Oracle Corporation (NASDAQ: ORCL) came out with earnings today, and as usual it beat estimates. We have seen earnings of $0.38 in non-GAAP EPS on $6.47 billion in revenues (an 18% gain). This compares to Thomson Reuters estimates of $0.37 EPS and $6.35 billion in revenues. The initial reaction here is lower due to the earnings not being well above estimates and actually coming in soft compared to some of the whisper numbers. Some had been hoping for $0.40 or even $0.41 EPS.
Until you get formal conference call guidance, consider this as unfinished business that is work in progress. Thomson Reuters has estimates next quarter as being$0.53 EPS and $9.55 billion in revenues.

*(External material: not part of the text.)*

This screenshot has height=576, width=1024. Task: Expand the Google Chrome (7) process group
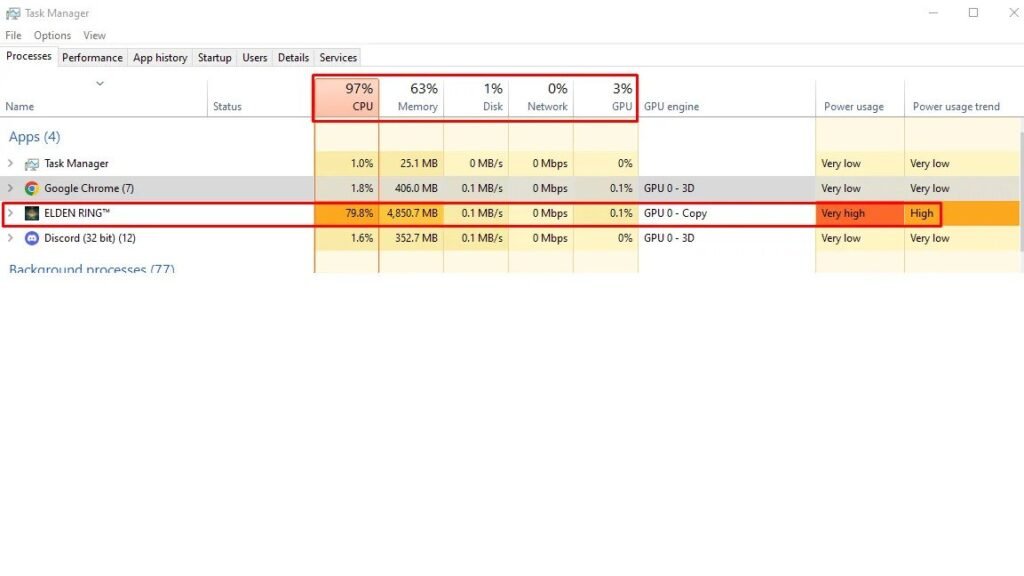click(10, 188)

Here are some of the individual broken down figures behind the numbers:
- Excluding the impact of Sun Microsystems, Inc., GAAP total revenue grew 7%.

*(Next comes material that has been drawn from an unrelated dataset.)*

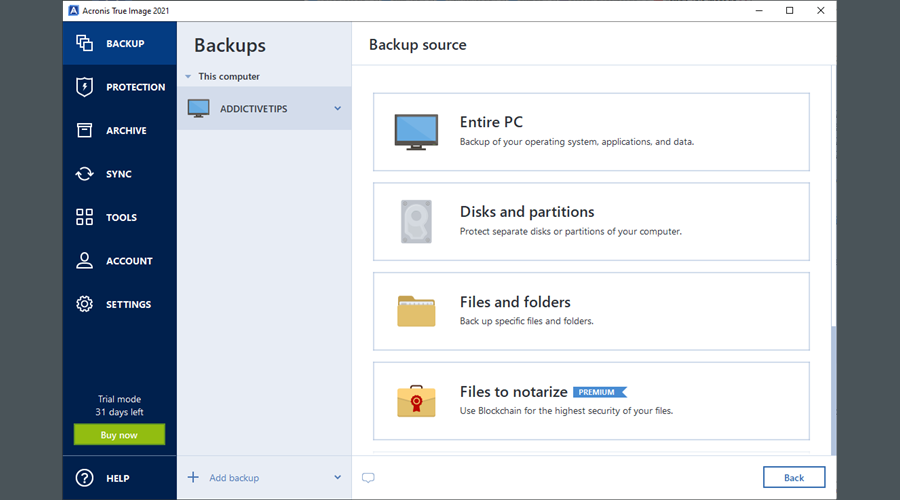Click the Help question mark icon
The width and height of the screenshot is (900, 500).
coord(85,478)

- GAAP new software license revenues were up 13% to $1.7 billion, and up 10% to $1.7 billion excluding Sun.
- GAAP software license updates and product support revenues were up 13% to $3.3 billion, but non-GAAP software license updates and product support revenues were up 12% to $3.3 billion.
- GAAP operating income was down 5% to $1.8 billion, and GAAP operating margin was 29%.
- Non-GAAP operating income was up 13% to $2.9 billion, and non-GAAP operating margin was 45%.
- GAAP net income was down 10% to $1.2 billion, while non-GAAP net income was up 9% to $1.9 billion.
- GAAP earnings per share were $0.23, down 11% compared to last year while non-GAAP earnings per share were up 9% to $0.38.
- GAAP operating cash flow on a trailing twelve-month basis was $8.2 billion.
You cannot really blame a company for being strict and tight over the last year, but on addressing $8 billion of free cash flow in the last year CFO Jeff Epstein said, “Our solid top line growth, coupled with disciplined expense management….” Meanwhile, President Safra Catz commented on the Sun Microsystems buyout, “The Sun integration is going even better than we expected… We believe that Sun will make a significant contribution to our fourth quarter earnings per share as well as meet the profitability goals we set for next year.” The company also noted that the Exadata unit is the fastest growing product in the company’s history.
Larry Ellison again noted how it is taking market share away from SAP AG (NYSE: AG), while he sarcastically noted its drop in revenue and trouble staffing a CEO position.
Before today’s pullback, Oracle hit a 52-week and multi-year high of $26.25. Shares closed up 1% at $26.04, but the stock is down around $25.90 in the after-hours session right after earnings.
Sometimes great is only good, and sometimes good is not good enough. You just have to consider that the lows at the peak of the market crash in March 2009 were $13.80 and the lows in November 2008 were $15.10. The new 52-week trading range is $17.25 to $26.25.